August turned out to be a blisteringly dry month for the ABCP and structured investment vehicle (SIV) markets.
In its first week, mortgage REIT American Home Mortgage Investment Corp., declared bankruptcy, stopped taking mortgage applications and slashed its staff by 90%. When the capital market tides turned against the Melville, N.Y.-based lender, which specialized in interest-only ARMs, it also catalyzed the erosion of investor support to the ABCP market that had already gotten underway.
Following the bankruptcy announcement, Moody's Investors Service downgraded $138 million in variable-rate subordinated notes issued through American Home's Broadhollow Funding, and placed them on watch for another possible downgrade. Standard & Poor's put the triple-B ratings on the series 2004-A and 2005-A subordinated notes on CreditWatch with negative implications.
"Nobody renewed, so it went into extension right away," one market source said of Broadhollow Funding. Broadhollow was a single-seller extendable note (EN) warehouse ABCP program. Such vehicles were the bane of the short-term structured finance market's existence from August through yearend, because they got partial liquidity support from the market values of underlying securities.
The problem was that a period of flat or declining home price appreciation numbers as well as rising delinquencies and downgrades watered down the market values of subprime and other classes of RMBS. Investors withdrew support for all types of extendible-note ABCP programs to the point where light EN rollover pushed spreads out as far as one-month Libor plus 60 basis points in August - even if they were rated A1+' or P-1', according to market sources.
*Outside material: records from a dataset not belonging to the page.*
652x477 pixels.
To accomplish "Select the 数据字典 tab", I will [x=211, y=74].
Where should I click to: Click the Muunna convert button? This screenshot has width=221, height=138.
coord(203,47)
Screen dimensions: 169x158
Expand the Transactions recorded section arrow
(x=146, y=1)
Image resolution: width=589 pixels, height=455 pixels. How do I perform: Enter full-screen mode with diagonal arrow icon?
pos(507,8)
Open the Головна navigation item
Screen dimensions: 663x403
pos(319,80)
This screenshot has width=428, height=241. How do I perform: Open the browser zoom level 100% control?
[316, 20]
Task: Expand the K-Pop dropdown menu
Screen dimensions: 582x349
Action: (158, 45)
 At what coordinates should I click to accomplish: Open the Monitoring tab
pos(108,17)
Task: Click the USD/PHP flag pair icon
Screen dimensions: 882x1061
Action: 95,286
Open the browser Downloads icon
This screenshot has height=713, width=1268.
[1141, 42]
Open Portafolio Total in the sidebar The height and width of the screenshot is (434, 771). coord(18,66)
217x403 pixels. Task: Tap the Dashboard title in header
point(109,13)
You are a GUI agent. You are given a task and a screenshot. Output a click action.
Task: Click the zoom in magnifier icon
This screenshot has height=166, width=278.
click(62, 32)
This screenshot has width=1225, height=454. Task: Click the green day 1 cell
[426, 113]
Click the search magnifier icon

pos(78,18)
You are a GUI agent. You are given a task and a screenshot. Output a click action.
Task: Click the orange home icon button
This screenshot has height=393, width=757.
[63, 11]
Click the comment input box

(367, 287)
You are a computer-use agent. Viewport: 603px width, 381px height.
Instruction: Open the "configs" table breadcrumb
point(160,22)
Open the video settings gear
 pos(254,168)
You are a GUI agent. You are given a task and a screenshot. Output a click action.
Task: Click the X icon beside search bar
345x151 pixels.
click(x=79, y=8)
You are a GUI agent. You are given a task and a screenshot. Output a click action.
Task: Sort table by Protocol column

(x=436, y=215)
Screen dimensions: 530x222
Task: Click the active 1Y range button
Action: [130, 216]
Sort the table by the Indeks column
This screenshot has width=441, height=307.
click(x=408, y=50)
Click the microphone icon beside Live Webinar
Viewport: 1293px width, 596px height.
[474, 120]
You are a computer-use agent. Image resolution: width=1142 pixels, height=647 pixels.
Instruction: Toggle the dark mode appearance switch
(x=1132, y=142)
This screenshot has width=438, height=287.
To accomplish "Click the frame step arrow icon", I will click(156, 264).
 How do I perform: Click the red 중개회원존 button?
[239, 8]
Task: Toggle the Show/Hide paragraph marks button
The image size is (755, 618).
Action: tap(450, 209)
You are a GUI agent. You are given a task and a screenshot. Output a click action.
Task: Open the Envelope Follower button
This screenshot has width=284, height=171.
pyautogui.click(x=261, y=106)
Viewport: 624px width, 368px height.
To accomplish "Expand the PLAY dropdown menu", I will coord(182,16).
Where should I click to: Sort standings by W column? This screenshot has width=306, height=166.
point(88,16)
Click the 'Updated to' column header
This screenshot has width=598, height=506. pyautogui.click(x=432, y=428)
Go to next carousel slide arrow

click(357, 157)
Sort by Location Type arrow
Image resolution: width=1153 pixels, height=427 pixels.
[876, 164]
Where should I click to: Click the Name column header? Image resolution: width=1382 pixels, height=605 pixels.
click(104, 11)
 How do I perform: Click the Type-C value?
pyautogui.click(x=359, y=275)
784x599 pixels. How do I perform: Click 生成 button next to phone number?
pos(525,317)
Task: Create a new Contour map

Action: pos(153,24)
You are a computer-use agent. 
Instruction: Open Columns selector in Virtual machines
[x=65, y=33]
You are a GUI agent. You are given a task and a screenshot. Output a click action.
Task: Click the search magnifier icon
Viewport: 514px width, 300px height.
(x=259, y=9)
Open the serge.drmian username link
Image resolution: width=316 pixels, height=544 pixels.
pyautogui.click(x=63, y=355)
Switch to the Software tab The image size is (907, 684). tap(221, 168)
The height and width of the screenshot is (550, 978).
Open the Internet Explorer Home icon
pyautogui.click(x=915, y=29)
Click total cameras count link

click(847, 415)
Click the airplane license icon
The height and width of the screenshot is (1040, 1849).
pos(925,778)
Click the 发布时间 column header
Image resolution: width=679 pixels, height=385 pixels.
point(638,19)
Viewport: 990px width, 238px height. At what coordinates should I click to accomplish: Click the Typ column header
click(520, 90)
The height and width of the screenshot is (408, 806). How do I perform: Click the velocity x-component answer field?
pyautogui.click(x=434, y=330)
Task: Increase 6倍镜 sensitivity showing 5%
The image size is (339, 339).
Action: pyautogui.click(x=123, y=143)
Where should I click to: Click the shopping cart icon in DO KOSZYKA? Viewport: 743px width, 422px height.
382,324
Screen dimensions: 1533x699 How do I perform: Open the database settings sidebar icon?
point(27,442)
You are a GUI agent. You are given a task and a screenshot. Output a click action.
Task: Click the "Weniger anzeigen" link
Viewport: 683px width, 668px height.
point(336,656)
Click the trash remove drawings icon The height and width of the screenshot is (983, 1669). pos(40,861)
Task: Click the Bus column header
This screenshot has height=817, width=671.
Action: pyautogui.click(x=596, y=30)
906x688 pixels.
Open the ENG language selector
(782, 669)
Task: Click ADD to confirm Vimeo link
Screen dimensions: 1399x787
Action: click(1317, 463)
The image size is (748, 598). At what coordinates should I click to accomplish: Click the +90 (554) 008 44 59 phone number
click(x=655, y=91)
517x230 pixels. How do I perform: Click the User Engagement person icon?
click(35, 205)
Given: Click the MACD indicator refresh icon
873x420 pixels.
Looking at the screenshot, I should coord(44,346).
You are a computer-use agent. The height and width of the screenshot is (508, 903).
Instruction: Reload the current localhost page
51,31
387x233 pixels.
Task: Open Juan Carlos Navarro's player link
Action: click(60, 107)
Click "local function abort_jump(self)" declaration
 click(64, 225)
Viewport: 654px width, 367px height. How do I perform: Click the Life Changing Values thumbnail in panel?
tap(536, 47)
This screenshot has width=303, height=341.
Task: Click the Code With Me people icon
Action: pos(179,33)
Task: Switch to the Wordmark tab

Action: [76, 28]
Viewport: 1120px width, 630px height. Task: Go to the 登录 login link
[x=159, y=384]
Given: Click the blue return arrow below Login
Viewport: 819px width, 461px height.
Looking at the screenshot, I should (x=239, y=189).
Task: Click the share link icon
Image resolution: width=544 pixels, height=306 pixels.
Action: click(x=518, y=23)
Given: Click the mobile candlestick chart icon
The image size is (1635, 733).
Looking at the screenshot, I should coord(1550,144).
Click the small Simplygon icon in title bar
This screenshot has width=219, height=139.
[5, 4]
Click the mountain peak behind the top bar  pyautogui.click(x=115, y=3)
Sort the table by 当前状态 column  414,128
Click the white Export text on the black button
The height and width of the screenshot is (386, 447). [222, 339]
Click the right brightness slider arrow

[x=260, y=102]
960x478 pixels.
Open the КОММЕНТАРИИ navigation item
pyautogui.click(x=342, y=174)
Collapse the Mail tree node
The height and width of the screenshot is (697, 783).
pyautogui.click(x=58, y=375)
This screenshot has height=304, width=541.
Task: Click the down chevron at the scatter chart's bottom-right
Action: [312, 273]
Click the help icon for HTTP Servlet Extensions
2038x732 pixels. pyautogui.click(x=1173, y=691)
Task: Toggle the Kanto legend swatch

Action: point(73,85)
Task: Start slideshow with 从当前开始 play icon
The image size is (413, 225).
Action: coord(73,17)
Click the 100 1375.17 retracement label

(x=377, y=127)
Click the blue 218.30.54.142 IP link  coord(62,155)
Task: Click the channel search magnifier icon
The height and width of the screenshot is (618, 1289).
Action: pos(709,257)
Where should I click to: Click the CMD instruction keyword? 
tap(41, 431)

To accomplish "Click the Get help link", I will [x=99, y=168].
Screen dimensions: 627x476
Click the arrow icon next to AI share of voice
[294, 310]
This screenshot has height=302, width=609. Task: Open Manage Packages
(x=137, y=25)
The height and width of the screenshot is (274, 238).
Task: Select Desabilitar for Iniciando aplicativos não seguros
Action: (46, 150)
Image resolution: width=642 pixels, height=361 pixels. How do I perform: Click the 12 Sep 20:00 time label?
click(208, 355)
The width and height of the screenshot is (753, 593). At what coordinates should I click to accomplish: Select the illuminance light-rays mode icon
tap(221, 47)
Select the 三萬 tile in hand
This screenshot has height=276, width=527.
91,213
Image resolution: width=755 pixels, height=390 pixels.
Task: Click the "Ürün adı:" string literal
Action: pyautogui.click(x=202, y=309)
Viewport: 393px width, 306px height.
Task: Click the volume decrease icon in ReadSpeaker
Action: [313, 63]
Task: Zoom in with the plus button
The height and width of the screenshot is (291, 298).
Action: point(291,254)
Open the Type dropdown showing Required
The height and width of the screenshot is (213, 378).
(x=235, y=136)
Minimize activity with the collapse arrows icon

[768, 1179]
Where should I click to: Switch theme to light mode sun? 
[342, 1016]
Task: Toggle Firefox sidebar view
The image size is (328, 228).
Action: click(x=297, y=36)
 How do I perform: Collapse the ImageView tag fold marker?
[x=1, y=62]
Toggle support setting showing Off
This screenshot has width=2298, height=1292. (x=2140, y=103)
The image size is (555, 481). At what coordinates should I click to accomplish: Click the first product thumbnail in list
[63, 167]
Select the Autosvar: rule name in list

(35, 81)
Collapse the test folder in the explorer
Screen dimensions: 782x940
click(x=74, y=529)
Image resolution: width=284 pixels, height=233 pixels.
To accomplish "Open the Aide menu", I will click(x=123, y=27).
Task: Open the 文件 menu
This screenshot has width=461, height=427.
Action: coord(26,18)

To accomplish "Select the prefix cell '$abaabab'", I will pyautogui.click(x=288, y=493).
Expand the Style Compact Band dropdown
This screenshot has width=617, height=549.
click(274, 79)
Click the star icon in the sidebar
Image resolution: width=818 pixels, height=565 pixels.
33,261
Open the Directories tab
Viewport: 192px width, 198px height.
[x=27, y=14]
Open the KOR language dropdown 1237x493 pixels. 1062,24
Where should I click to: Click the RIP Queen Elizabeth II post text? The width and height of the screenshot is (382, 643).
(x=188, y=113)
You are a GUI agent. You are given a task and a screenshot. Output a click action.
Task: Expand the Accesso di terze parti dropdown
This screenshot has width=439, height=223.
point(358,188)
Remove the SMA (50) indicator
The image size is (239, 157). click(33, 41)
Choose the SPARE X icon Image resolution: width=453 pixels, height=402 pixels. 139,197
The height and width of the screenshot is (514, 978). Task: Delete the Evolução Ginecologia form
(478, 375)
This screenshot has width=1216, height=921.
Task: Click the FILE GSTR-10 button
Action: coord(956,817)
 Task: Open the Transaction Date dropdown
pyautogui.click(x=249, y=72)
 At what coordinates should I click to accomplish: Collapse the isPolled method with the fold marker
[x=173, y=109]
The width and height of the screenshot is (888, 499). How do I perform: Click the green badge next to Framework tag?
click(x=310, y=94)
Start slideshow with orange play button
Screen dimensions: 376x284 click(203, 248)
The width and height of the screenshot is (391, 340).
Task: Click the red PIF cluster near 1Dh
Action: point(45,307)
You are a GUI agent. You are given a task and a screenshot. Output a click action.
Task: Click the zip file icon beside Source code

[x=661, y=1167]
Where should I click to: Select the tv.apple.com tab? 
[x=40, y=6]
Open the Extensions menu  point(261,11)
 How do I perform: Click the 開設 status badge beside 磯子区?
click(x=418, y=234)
In the case of Broadhollow Funding, the subordinated notes benefited from market value swaps from four banks, including ABN AMRO and Bank of America.
The subordinated notes were especially susceptible to increased risk of declines in the market value because the swaps do not cover credit-related deterioration in the price of delinquent and defaulted loans.
The ABCP market's initial chaos started in the extendible note subsector, but quickly engulfed other innovative structures, until traditional multiseller ABCP programs began having trouble rolling new paper.
Since reaching a record high of about $1.2 billion in assets in July 2007, the ABCP market took a nosedive of 36%, or $423 billion, according to Fitch Ratings. As of Dec. 19, there was about $77 billion in ABCP.
Although Standard & Poor's gave the SIV market a vote of confidence in a research note that same month, that market has since seen a steady withering away of its outstandings. Even the Canadian ABCP market came under pressure, as investors shied away from buying paper issued by specialty finance companies.